José Bové est une des figures aveyronnaises de l’Agriculture. Cette année, l’un des deux agriculteurs également députés européens n’arpentera pas les allées du salon de l’agriculture. Il n’en connaît pas moins le fonctionnement et n’en a pas moins non plus un avis tranché sur ce salon qui ne renvoie pas tout à fait l’image qu’il aimerait. Rencontre avec le Larzacien qui évoque également la problématique d’une filière qui lui est chère, celle du roquefort.

Avez-vous le temps de vous rendre au salon de l’agriculture?

Pas cette année. je suis en pleine commission européenne agricole toute la semaine avec des dossiers majeurs à traiter. L’un concerne notamment le paiement de l’ICHN avec de gros soucis liés au souhait de la commission de diluer les attributions. Cela peut se traduire par une perte importante pour les éleveurs. Aujourd’hui aucune réponse ne leur est donnée.

L’actualité agricole ne se déroule donc pas qu’au salon !

D’autant que nous sommes également très mobilisés au Parlement sur un sujet qui percute le salon de l’agriculture quand on voit tous les animaux présents: l’importation au sein de l’union européenne de viande d’animaux issus de clonage en provenance du continent américain. Cela sans même que le consommateur puisse être au courant. Tout le monde refuse cela, d’une même voix. J’ai crié un peu plus fort que les autres sur ce sujet majeur. J’appelle les consommateurs, en attendant, à boycotter les viandes hors Union européenne. Enfin, un troisième sujet est important cette semaine: la possible crise du lait liée à l’arrêt des quotas. Aucun système de régulation ne pourra empêcher le prix de faire le yo-yo...

Justement vous parlez de lait. Comment voyez-vous l’avenir de la filière roquefort, aujourd’hui en pleine réorganisation.

C’est aussi un sujet lié à l’Europe. La nouvelle législation impose une modification de fonctionnement qui peut être préjudiciable aux éleveurs s’ils ne font pas front commun. Derrière, il y a des industriels qui peuvent casser le modèle. Puis j’ai tiré la sonnette d’alarme sur le risque de remise en cause de la base de roquefort: le lait cru entier. Si on commence à assouplir cela, l’industrie laitière américaine va trouver le moyen de casser cette AOC et les autres. Donc roquefort doit renforcer sa charte et être irréprochable.

Revenons au salon. Quelle image vous renvoie-t-il ?

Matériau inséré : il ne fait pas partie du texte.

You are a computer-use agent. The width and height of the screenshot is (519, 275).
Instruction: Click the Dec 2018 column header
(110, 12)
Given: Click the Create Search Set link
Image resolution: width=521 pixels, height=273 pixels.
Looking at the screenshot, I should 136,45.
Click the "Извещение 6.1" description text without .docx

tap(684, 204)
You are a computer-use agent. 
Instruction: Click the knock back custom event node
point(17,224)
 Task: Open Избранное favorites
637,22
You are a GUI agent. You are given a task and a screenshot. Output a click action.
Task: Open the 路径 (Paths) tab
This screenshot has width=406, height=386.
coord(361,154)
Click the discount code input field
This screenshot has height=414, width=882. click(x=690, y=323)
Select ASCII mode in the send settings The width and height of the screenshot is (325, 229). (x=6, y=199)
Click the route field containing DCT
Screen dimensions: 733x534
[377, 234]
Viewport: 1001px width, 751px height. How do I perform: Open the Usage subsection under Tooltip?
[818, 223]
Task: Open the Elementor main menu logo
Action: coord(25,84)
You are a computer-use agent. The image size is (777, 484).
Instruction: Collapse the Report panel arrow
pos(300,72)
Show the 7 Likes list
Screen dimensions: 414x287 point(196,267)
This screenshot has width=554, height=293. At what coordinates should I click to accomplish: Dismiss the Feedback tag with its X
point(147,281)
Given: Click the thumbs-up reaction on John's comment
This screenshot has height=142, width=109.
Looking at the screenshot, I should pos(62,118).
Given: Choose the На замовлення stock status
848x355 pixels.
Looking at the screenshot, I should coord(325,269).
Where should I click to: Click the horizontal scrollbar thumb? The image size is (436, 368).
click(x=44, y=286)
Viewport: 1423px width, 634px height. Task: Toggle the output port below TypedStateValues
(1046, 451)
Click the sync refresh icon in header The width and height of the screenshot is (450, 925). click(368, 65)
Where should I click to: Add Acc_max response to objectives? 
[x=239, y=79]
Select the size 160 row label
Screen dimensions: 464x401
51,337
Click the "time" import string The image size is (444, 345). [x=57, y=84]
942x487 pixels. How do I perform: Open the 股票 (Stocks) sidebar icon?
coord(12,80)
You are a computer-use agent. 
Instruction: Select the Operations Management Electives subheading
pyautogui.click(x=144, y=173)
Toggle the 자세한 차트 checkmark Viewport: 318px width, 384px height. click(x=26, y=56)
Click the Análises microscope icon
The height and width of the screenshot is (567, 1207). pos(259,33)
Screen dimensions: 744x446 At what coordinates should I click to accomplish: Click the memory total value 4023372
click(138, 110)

C’est une vieille question... Ce qui est assez paradoxal c’est que d’un côté il y a toute la diversité et le savoir-faire de l’agriculture française et de l’autre, c’est un salon du productivisme. Il faut être cohérent et j’ai l’impression que cette diversité mise en avant cache un autre projet : celui de l’agriculture industrielle. Elle est pourtant dépassée et chasse les paysans.

C’est le message envoyé notamment par la Confédération paysanne durant ce salon...

Pendant des années, j’y ai passé mes journées, parfois mes nuits pour montrer qu’il y a bien une autre agriculture. Mais les discours de Hollande et Valls m’inquiètent, car ils vont dans le sens de l’agriculture industrielle. Le gouvernement n’a en fait pas de ligne claire sur l’agriculture.

Ce salon en trouve donc aucune grâce à vos yeux ?

Je ne dirai pas cela. Pendant des années je l’ai arpenté. Je trouve très bien que des gens du milieu urbain puissent rencontrer des éleveurs, discuter avec les agriculteurs. Je regrette au passage de n’avoir pu être présent pour les 90 ans de l’AOP roquefort. Mais s’il y avait une cohérence, cela irait mieux. Quand je vois dans ce salon des enseignes comme Lidl, McDo ou je ne sais quoi, j’ai les boules !

Vous semblez prêt à organiser un nouveau contre-salon (1) !

Quelque part, ils existent déjà avec des rendez-vous dans les fermes. Mais peut-être faudrait-il effectivement trouver le moyen d’avoir un salon différent. J’étais au Pays Basque récemment pour un salon différent, samedi, j’étais à Lyon au salon Primevère. Et chaque fois, on voit du monde et l’on constate que les gens attendent autre chose que le modèle industriel. Du coup, ce salon de l’agriculture me paraît un peu en déconnexion.

(1) En 2007, le candidat Bové avait organisé un contre-salon dans sa ferme larzacienne, pour présenter une agriculture paysanne.